Exercise instructions ::
Copy the lines of the records below without any change, starting with the line that contains "Collapse the Настройки" and going on through the line that contains "click(x=202, y=142)". Include both of those lines.

Item-finding records ::
========================================
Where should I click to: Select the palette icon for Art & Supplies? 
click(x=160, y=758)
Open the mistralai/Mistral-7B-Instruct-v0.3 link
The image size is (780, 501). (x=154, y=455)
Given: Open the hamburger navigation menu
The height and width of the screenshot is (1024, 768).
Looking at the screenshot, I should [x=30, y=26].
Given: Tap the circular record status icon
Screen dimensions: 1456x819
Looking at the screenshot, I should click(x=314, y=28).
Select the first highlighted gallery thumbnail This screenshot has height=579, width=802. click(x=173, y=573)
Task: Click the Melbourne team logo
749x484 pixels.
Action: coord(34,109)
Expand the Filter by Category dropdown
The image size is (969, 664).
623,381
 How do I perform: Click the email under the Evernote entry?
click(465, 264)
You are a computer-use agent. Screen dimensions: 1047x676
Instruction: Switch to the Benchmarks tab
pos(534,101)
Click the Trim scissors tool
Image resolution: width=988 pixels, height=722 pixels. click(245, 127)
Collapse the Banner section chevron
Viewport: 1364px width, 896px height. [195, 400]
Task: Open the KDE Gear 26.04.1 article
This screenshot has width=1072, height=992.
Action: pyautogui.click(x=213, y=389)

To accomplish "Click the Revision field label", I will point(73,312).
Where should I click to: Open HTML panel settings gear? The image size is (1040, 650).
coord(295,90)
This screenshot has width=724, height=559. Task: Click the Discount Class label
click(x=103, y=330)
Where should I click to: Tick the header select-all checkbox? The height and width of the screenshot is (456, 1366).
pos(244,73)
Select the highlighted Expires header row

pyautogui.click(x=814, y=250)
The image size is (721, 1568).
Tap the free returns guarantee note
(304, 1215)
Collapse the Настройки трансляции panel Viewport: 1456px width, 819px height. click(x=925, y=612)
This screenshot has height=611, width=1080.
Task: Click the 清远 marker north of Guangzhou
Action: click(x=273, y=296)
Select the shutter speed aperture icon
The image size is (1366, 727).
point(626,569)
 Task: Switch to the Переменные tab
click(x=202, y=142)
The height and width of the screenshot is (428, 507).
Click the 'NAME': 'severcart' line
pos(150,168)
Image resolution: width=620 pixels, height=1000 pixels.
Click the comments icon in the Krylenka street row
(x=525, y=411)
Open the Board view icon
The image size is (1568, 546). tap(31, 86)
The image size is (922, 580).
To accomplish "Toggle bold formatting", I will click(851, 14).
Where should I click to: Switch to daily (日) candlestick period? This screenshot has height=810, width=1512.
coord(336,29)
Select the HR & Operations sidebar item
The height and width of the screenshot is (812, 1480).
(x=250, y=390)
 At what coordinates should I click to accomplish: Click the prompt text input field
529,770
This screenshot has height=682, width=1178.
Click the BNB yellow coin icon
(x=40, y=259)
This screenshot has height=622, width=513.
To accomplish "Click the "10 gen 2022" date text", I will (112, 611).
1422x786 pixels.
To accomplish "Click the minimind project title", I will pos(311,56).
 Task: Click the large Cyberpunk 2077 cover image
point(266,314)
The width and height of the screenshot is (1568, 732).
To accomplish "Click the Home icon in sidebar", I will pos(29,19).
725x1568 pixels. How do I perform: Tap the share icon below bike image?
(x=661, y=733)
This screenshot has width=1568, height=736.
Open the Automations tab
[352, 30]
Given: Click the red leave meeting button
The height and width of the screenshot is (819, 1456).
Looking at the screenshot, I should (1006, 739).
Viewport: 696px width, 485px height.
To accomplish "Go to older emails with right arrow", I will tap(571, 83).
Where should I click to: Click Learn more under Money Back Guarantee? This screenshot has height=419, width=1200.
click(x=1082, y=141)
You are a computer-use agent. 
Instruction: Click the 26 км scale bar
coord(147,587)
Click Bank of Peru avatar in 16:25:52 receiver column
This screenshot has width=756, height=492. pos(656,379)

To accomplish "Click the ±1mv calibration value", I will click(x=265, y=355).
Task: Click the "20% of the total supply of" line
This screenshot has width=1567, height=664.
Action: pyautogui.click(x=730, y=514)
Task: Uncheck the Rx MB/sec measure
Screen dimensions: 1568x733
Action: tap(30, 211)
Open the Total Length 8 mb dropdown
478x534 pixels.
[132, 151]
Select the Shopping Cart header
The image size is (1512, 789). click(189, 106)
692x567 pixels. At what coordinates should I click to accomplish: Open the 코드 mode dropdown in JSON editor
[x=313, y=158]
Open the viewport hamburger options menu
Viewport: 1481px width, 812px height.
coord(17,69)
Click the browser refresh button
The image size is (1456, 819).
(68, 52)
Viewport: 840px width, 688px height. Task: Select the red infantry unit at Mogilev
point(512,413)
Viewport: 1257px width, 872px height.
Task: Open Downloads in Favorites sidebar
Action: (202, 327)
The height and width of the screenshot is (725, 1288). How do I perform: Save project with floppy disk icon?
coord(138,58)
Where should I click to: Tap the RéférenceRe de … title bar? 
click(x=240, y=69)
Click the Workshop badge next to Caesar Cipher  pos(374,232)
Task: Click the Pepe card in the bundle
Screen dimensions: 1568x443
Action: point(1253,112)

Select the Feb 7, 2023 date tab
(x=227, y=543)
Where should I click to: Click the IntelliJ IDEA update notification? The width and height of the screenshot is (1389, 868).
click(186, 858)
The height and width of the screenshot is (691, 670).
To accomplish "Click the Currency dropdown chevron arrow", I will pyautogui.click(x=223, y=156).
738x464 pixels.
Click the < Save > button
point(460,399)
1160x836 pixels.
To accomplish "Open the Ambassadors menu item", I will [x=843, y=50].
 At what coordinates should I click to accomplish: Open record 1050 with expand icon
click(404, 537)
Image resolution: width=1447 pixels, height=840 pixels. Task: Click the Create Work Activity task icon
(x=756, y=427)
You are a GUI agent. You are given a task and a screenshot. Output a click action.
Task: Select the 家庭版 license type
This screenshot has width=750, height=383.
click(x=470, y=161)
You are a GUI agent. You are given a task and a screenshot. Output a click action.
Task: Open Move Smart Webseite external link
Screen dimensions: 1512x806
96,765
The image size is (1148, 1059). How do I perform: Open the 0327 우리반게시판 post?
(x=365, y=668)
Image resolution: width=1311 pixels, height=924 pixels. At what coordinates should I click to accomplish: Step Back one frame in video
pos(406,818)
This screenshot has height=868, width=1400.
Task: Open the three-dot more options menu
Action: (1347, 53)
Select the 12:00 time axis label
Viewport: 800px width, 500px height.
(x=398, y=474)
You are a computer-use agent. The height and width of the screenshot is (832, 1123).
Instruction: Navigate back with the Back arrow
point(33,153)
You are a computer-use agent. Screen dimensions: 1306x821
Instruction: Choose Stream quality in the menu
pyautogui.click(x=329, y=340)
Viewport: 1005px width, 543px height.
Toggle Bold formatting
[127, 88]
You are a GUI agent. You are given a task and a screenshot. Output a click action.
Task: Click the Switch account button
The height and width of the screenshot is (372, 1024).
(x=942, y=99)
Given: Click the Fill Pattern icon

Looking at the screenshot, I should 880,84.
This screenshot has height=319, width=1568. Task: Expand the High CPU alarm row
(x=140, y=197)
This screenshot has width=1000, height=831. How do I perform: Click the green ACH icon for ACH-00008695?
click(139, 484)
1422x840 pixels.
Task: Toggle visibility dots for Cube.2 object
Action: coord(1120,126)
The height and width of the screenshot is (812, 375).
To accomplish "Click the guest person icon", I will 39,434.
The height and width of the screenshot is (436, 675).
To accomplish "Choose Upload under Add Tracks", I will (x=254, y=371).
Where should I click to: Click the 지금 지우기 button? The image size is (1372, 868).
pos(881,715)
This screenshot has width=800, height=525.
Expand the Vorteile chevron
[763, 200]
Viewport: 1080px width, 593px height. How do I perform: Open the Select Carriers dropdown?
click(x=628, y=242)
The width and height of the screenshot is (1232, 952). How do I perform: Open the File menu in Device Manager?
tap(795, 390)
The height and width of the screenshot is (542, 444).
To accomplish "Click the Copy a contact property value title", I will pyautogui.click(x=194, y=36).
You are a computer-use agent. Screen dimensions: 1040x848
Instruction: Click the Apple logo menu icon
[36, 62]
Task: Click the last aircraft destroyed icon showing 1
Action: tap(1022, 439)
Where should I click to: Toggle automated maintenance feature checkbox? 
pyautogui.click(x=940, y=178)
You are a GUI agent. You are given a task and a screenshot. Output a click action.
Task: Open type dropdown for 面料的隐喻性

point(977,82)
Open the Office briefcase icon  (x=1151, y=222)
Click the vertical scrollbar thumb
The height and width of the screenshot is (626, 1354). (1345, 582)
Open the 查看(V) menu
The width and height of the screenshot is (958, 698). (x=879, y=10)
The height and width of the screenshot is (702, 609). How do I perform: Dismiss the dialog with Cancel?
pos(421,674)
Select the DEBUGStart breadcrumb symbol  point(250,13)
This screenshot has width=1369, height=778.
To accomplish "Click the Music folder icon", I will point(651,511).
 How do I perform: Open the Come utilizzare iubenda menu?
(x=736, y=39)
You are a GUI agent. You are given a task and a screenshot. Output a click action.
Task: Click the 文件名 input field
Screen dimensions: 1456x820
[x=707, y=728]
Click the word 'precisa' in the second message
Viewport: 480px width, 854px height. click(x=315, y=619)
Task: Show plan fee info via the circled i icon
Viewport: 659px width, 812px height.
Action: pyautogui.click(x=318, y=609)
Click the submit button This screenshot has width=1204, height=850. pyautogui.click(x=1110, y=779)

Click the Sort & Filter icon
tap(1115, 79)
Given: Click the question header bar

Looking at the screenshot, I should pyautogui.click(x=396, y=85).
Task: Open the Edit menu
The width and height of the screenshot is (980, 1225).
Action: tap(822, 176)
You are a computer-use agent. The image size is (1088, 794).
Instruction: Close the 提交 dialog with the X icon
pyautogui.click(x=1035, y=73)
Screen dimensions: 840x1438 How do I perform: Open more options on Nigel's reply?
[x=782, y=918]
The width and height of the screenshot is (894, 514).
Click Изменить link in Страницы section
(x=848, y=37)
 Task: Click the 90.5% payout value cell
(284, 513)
========================================
Solution ::
Collapse the Настройки трансляции panel Viewport: 1456px width, 819px height. click(x=925, y=612)
This screenshot has height=611, width=1080.
Task: Click the 清远 marker north of Guangzhou
Action: click(x=273, y=296)
Select the shutter speed aperture icon
The image size is (1366, 727).
point(626,569)
 Task: Switch to the Переменные tab
click(x=202, y=142)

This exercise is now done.